### 課題一覧
[1] 本文の「仕事に意義を見出すことは」で始まる段落を、主な事実を残して短く書き直しなさい。
[2] 本文のうち、「多くの人にとって仕事は単なる」を含む語句から始めて「ために仕事を続けているのだ。」の後で終わる部分を、一字一句そのまま書き写しなさい。

### 本文
****
多くの人にとって仕事は単なる収入源であり、充実感は仕事以外で得るものだと私たちは考えている。しかし、仕事に何時間も費やした後には、ほかのことをするエネルギーは残されていない。

仕事に意義を見出すことは自分の健康と仕事に良い効果があるということは多くの調査結果で示されているにもかかわらず、ギャラップによる調査では、働く人の約70%が仕事にエンゲージメント(思い入れ)を持っていないという結果が出ている。多くの人は、給料や福利厚生を確保するために仕事を続けているのだ。

私のクライアントもまた、今の仕事を辞める心構えはできていない。彼は、どうすれば仕事が有意義なものになるかを模索している。以下に、私がクライアントの会話の中で仕事に意義を見出すために話し合った3つの方法を紹介する。
****
### 提供資料
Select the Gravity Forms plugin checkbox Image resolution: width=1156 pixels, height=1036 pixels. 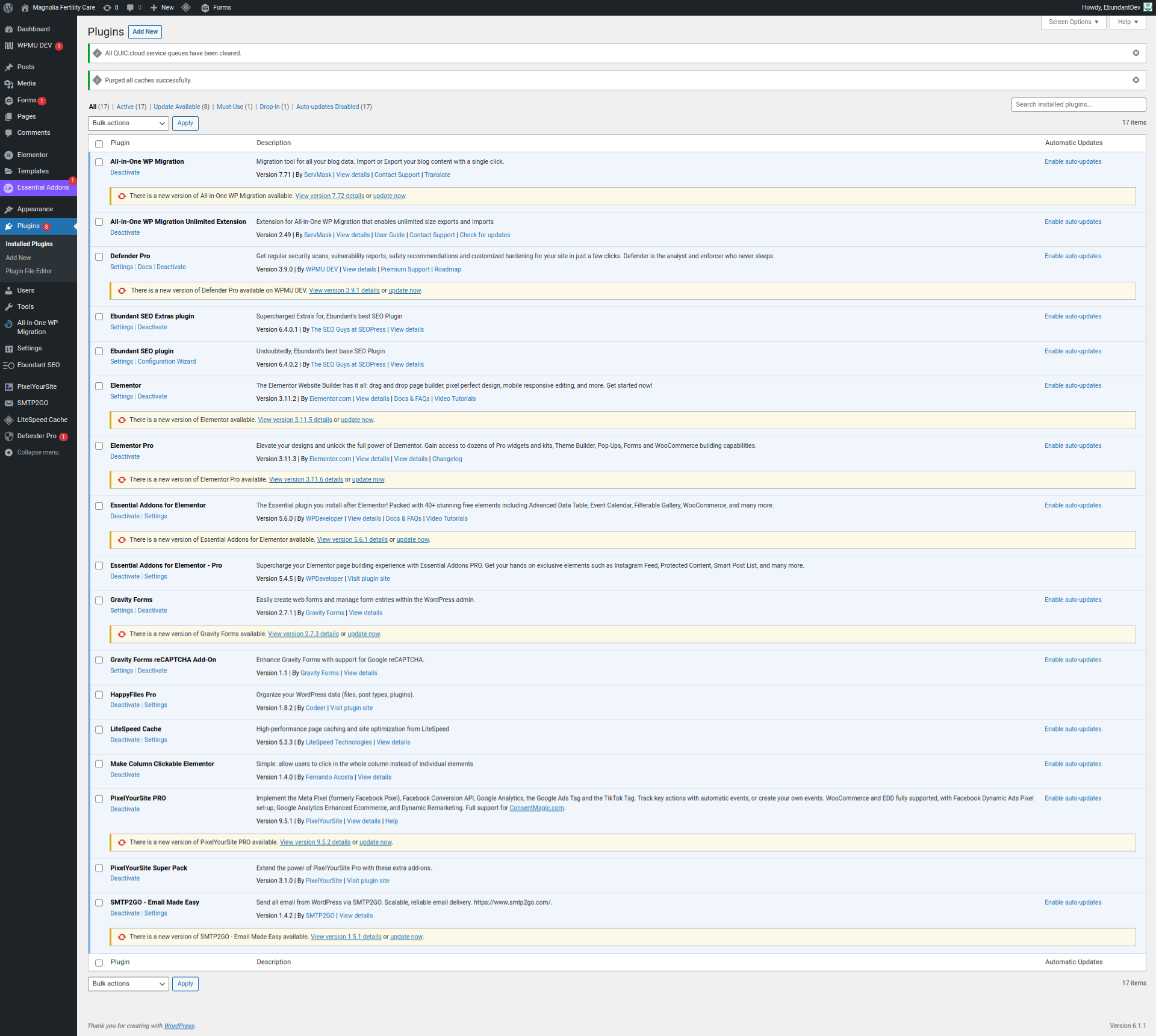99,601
****
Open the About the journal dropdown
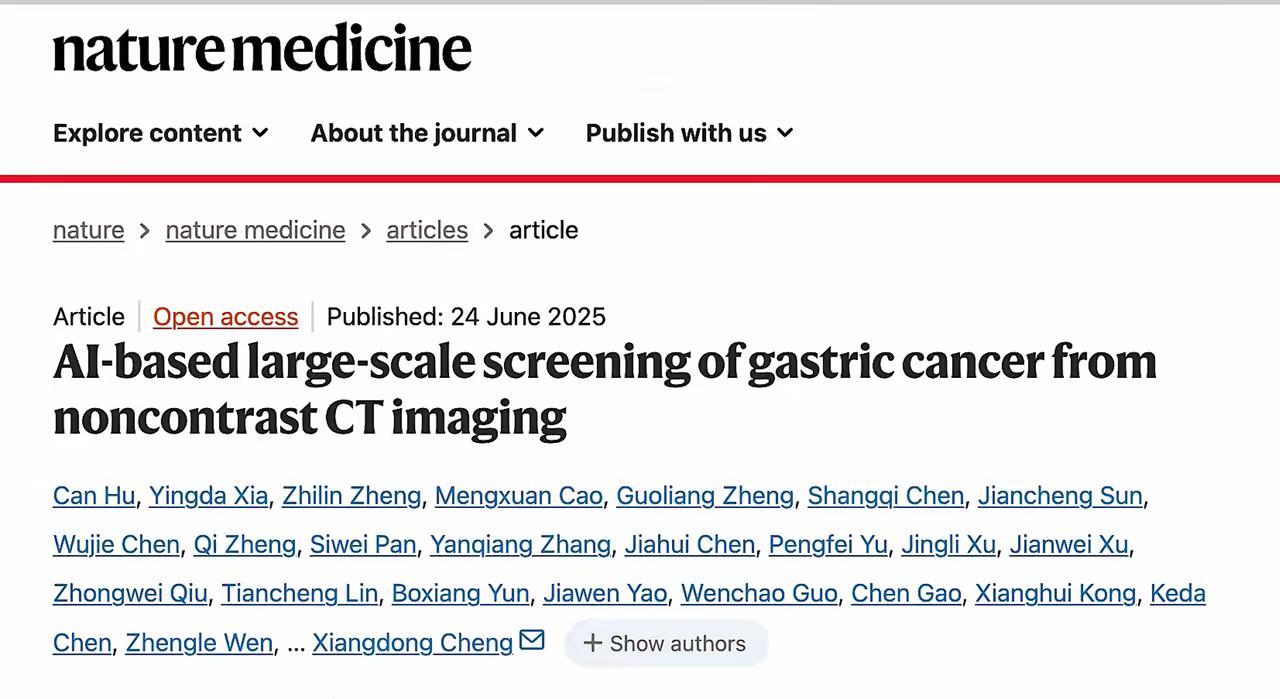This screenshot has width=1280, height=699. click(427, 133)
****
### 課題の解答
[1] 多くの調査では、仕事に意義を見出すと健康と仕事に良い効果があるとされている。それでもギャラップの調査によると、働く人の約70%は仕事にエンゲージメントを持っていない。多くの人は給料や福利厚生のために仕事を続けている。

[2]
多くの人にとって仕事は単なる収入源であり、充実感は仕事以外で得るものだと私たちは考えている。しかし、仕事に何時間も費やした後には、ほかのことをするエネルギーは残されていない。

仕事に意義を見出すことは自分の健康と仕事に良い効果があるということは多くの調査結果で示されているにもかかわらず、ギャラップによる調査では、働く人の約70%が仕事にエンゲージメント(思い入れ)を持っていないという結果が出ている。多くの人は、給料や福利厚生を確保するために仕事を続けているのだ。